*What to produce:*
Print all the data, keeping every line exactly as it is.

*Entries supplied:*
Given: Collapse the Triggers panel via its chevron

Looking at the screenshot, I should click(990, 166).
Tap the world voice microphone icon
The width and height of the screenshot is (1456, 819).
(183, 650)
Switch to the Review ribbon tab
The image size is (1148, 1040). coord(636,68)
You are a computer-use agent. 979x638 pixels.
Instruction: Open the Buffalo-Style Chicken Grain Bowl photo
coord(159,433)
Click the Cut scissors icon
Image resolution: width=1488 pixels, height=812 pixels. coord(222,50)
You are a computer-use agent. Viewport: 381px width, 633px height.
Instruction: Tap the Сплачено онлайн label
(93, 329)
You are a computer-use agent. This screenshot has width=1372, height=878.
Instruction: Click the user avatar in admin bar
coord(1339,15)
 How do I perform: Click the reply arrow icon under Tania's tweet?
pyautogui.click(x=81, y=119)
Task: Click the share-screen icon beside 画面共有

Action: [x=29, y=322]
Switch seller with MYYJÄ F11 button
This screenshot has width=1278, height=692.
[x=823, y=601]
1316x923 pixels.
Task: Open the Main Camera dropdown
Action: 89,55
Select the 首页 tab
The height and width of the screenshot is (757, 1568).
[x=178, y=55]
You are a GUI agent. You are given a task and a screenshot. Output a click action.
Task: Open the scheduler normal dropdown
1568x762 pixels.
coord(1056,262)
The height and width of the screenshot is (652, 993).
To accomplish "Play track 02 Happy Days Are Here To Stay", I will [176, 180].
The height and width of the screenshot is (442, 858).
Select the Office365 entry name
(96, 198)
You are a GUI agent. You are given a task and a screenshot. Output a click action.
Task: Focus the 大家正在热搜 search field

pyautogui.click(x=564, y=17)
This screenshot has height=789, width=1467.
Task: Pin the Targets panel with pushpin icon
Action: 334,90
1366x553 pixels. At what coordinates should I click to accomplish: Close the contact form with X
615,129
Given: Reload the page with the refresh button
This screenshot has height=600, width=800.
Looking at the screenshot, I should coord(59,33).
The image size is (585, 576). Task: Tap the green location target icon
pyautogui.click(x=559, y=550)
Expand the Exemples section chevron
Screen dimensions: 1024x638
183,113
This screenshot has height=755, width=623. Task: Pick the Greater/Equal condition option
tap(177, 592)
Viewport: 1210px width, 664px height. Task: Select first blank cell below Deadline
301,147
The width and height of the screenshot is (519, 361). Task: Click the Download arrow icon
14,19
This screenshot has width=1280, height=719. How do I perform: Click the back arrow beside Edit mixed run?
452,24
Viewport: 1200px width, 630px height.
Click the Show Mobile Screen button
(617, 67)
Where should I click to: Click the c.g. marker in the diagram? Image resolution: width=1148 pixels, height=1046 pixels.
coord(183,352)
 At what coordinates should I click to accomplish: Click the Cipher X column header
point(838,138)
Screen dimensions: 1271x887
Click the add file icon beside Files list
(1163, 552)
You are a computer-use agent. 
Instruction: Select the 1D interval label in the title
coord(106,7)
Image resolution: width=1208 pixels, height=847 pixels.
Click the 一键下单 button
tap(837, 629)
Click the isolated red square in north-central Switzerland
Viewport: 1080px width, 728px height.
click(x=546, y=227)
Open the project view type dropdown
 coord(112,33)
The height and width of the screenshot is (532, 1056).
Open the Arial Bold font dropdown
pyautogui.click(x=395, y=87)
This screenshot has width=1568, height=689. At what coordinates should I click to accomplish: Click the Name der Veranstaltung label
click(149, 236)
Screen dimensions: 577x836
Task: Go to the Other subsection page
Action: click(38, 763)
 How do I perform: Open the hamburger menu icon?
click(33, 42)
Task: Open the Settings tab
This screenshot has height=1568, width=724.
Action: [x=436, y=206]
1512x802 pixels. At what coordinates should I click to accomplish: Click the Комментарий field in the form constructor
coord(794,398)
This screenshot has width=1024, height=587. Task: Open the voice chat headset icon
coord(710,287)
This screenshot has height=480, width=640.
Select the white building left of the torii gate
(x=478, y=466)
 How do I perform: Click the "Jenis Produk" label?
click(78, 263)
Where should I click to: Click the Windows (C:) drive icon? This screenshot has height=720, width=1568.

*Answer section:*
Given: Collapse the Triggers panel via its chevron

Looking at the screenshot, I should click(990, 166).
Tap the world voice microphone icon
The width and height of the screenshot is (1456, 819).
(183, 650)
Switch to the Review ribbon tab
The image size is (1148, 1040). coord(636,68)
You are a computer-use agent. 979x638 pixels.
Instruction: Open the Buffalo-Style Chicken Grain Bowl photo
coord(159,433)
Click the Cut scissors icon
Image resolution: width=1488 pixels, height=812 pixels. coord(222,50)
You are a computer-use agent. Viewport: 381px width, 633px height.
Instruction: Tap the Сплачено онлайн label
(93, 329)
You are a computer-use agent. This screenshot has width=1372, height=878.
Instruction: Click the user avatar in admin bar
coord(1339,15)
 How do I perform: Click the reply arrow icon under Tania's tweet?
pyautogui.click(x=81, y=119)
Task: Click the share-screen icon beside 画面共有

Action: [x=29, y=322]
Switch seller with MYYJÄ F11 button
This screenshot has width=1278, height=692.
[x=823, y=601]
1316x923 pixels.
Task: Open the Main Camera dropdown
Action: 89,55
Select the 首页 tab
The height and width of the screenshot is (757, 1568).
[x=178, y=55]
You are a GUI agent. You are given a task and a screenshot. Output a click action.
Task: Open the scheduler normal dropdown
1568x762 pixels.
coord(1056,262)
The height and width of the screenshot is (652, 993).
To accomplish "Play track 02 Happy Days Are Here To Stay", I will [176, 180].
The height and width of the screenshot is (442, 858).
Select the Office365 entry name
(96, 198)
You are a GUI agent. You are given a task and a screenshot. Output a click action.
Task: Focus the 大家正在热搜 search field

pyautogui.click(x=564, y=17)
This screenshot has height=789, width=1467.
Task: Pin the Targets panel with pushpin icon
Action: 334,90
1366x553 pixels. At what coordinates should I click to accomplish: Close the contact form with X
615,129
Given: Reload the page with the refresh button
This screenshot has height=600, width=800.
Looking at the screenshot, I should coord(59,33).
The image size is (585, 576). Task: Tap the green location target icon
pyautogui.click(x=559, y=550)
Expand the Exemples section chevron
Screen dimensions: 1024x638
183,113
This screenshot has height=755, width=623. Task: Pick the Greater/Equal condition option
tap(177, 592)
Viewport: 1210px width, 664px height. Task: Select first blank cell below Deadline
301,147
The width and height of the screenshot is (519, 361). Task: Click the Download arrow icon
14,19
This screenshot has width=1280, height=719. How do I perform: Click the back arrow beside Edit mixed run?
452,24
Viewport: 1200px width, 630px height.
Click the Show Mobile Screen button
(617, 67)
Where should I click to: Click the c.g. marker in the diagram? Image resolution: width=1148 pixels, height=1046 pixels.
coord(183,352)
 At what coordinates should I click to accomplish: Click the Cipher X column header
point(838,138)
Screen dimensions: 1271x887
Click the add file icon beside Files list
(1163, 552)
You are a computer-use agent. 
Instruction: Select the 1D interval label in the title
coord(106,7)
Image resolution: width=1208 pixels, height=847 pixels.
Click the 一键下单 button
tap(837, 629)
Click the isolated red square in north-central Switzerland
Viewport: 1080px width, 728px height.
click(x=546, y=227)
Open the project view type dropdown
 coord(112,33)
The height and width of the screenshot is (532, 1056).
Open the Arial Bold font dropdown
pyautogui.click(x=395, y=87)
This screenshot has width=1568, height=689. At what coordinates should I click to accomplish: Click the Name der Veranstaltung label
click(149, 236)
Screen dimensions: 577x836
Task: Go to the Other subsection page
Action: click(38, 763)
 How do I perform: Open the hamburger menu icon?
click(33, 42)
Task: Open the Settings tab
This screenshot has height=1568, width=724.
Action: [x=436, y=206]
1512x802 pixels. At what coordinates should I click to accomplish: Click the Комментарий field in the form constructor
coord(794,398)
This screenshot has width=1024, height=587. Task: Open the voice chat headset icon
coord(710,287)
This screenshot has height=480, width=640.
Select the white building left of the torii gate
(x=478, y=466)
 How do I perform: Click the "Jenis Produk" label?
click(78, 263)
Where should I click to: Click the Windows (C:) drive icon? This screenshot has height=720, width=1568.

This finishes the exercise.